Russian Cosmonauts Grow Semiconductor Crystal Films on the ISS
On the Russian segment of the ISS, the second session of the “Ekran-M” experiment has been conducted to produce ultra-pure semiconductor crystals. The work focuses on growing structures based on gallium arsenide in the vacuum of space and microgravity.
Technological development on Earth is pushing a global shift toward moving vacuum-based processes into space, where natural conditions eliminate the need for massive infrastructure. On Earth, ultra-high vacuum systems are complex, expensive, and can weigh several tons.
During a live broadcast of the experiment, observers could see cosmonauts calmly handling a compact vacuum unit, highlighting how space fundamentally changes the scale of such technologies.
Unique Experiment on the ISS
The second session of the Ekran-M (Molecular Screen) experiment has been completed on the Russian segment of the International Space Station. In the vacuum and microgravity environment, cosmonauts are growing ultra-pure semiconductor structures based on gallium arsenide, a material critical for microelectronics, photonics, and next-generation energy systems.
The experimental hardware was installed outside the ISS in 2025 by Roscosmos cosmonauts Sergey Ryzhikov and Alexey Zubritsky. Placing the system outside the station enables semiconductor growth under near-ideal high-vacuum and microgravity conditions using molecular beam epitaxy.
The session was conducted manually, as sensor behavior required intervention by the crew. Developers from RKK Energia and the Russian Academy of Sciences note that this scenario was anticipated in the system design. It is not a malfunction, but part of validating the technology’s robustness.
The unit delivered to the ISS in 2025 has already produced the first near-perfect crystal structures grown in open space. By March 2026, the project has moved beyond demonstration into a phase of systematic validation. Comparison of space-grown semiconductor materials with terrestrial counterparts will be carried out at the Institute of Semiconductor Physics of the Siberian Branch of the Russian Academy of Sciences.
Russian researchers already have extensive experience in growing and studying epitaxial materials, including gallium arsenide. They have established synthesis and analysis methods, their own equipment, and access to a large body of international research, ensuring a comprehensive evaluation of the structures produced in space.
On Earth, growing gallium arsenide is constrained by impurities and crystal defects caused by gravity and convection. In microgravity, these effects are minimized, theoretically enabling structures with unprecedented purity and uniformity. Ekran-M uses molecular beam epitaxy, a technique that assembles crystals layer by layer at the atomic scale. The experiment is not only a scientific study, but also a test of a new production platform.
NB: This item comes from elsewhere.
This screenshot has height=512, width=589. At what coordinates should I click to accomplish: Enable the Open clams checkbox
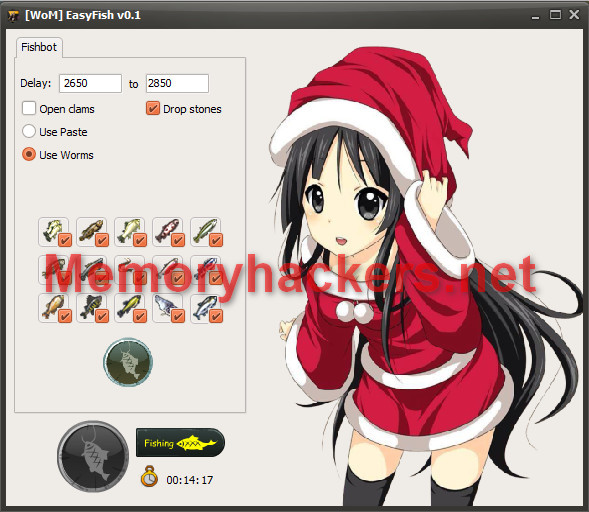point(29,109)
Technological Sovereignty: From Orbit to Earth Applications
For Russia’s IT sector and defense industry, the project extends beyond fundamental science. Ekran-M is emerging as part of a broader strategy for technological sovereignty. In the long term, it supports the creation of a domestic component base for communications, satellite systems, sensors, and power electronics. The project links academic research, space infrastructure, and applied industry, contributing to more reliable telecom systems, navigation services, and specialized electronics.
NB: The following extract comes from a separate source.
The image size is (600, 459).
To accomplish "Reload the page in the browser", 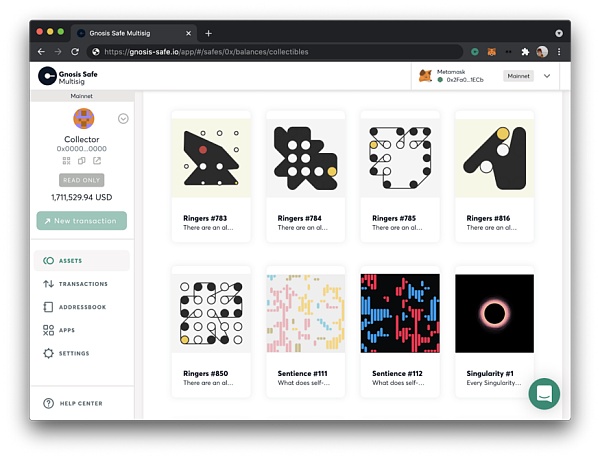I will tap(75, 51).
Space as a Manufacturing Environment
The Russian experiment is unfolding amid growing global interest in orbital manufacturing. US-based Varda Space is developing commercial models for producing pharmaceuticals and materials in microgravity. However, Ekran-M remains the only active program focused on growing semiconductor structures using molecular beam epitaxy in open space. Its success could support the case for next-generation automated orbital laboratories and position Russia as a leader in space-based materials science.
From Experiment to Industry
In the long term, data obtained from the experiment could support the deployment of semiconductor manufacturing in orbit, including the production of photosensitive materials for solar panels. Such production requires ultra-pure conditions and involves toxic compounds. In space, waste is naturally expelled from the chamber without harming the environment, unlike on Earth.
As humanity expands its presence in space, the need for off-Earth production of materials and components for orbital operations and deep-space missions will become inevitable. The Russian experiment represents one of the first steps in this direction. The experience gained in designing and operating space-based technological equipment will inform future developments.